Although lacking in some of the richer thematic concepts of certain later episodes, this is an admirable and highly refined debut for the series, full of spectacular visuals and promising characters. Breakaway sets a high standard to follow.

Bloopers: Two bloopers are found in the opening sequence before the titles. The first is the on-screen subtitle “The Dark Side of the Moon.” There is no ‘dark side’ of the Moon, but there is a ‘far side,’ which is always pointed away from the Earth. The second is that Nordstrom’s spacesuit helmet pops open as he throws Steiner over the Moon Buggy. It happens quickly and obviously the producers didn’t expect the viewer to catch it. As well, Nordstrom’s name is misspelled on his helmet as “Nordstom.”

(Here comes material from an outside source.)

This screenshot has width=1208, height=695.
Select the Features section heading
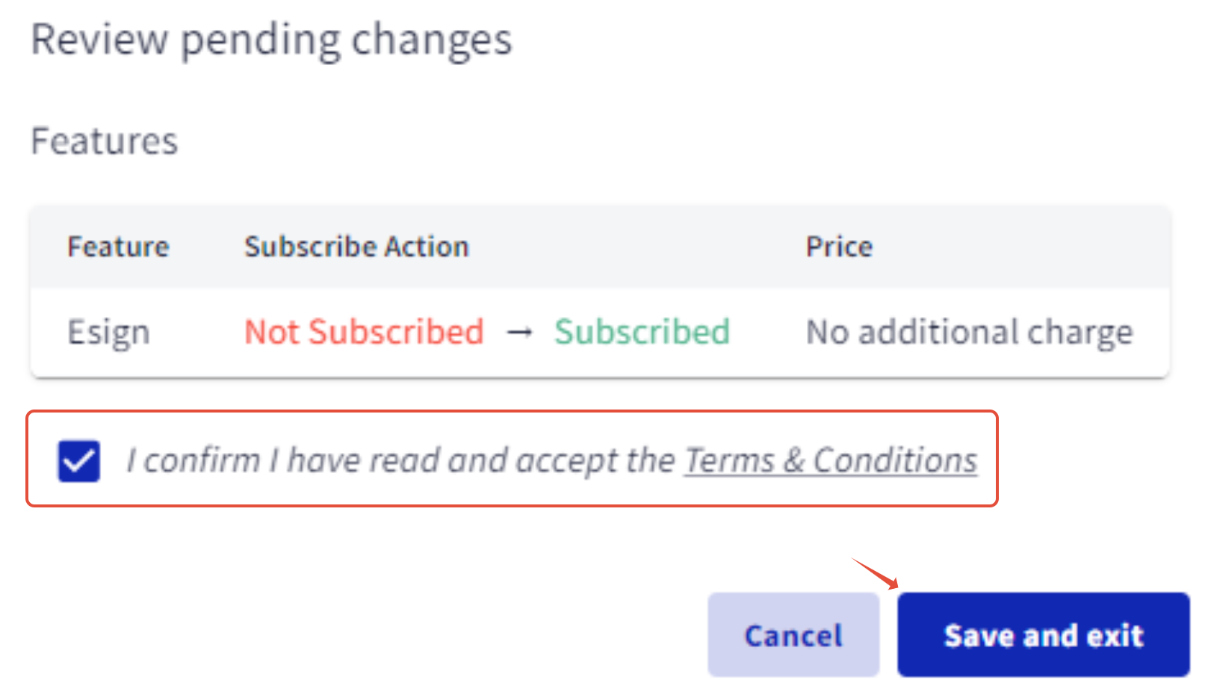[104, 140]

Another recurring error throughout the series has to do with matching up effects and live-action sets. Here, Koenig’s Eagle docks on the Port side (left), but he exits on the Starboard side (right).
Koenig’s spacesuit collar changes from a flat and smooth style to a corrugated one, repeatedly, during his Eagle flight to check Nuclear Waste Area Two. The same mysteriously transforming spacesuit collar also appears on Eagle Pilot Collins – watch for it!

Observations: It’s unfortunate that the sub-plot of the planet Meta wasn’t pursued in the following episode. The build-up through the show culminates at the end with Koenig speculating that their future may lie with Meta (which, presumably, they are heading towards after they break out of orbit), but this plot thread is promptly forgotten by episode two. However, as fans of the series know, Breakaway wasn’t the last appearance of the planet Meta. The real year 1999 brought the premiere of a new short film titled Message from Moonbase Alpha, bringing the entire series full-circle while revealing the true origins of the Meta Signal. Knowing the resolution of Message from Moonbase Alpha gives new meaning to the line Koenig speaks when looking at the mysterious signal, “Maybe that’s where our future lies.” It does, but in a way none of them could even guess at. Full details appear later in this book.
It’s entertaining to watch the opening title sequence for shots that ended up not appearing in the final cut of the episode – there are several.
This is the only occasion where seat belts are featured in the Eagle passenger module.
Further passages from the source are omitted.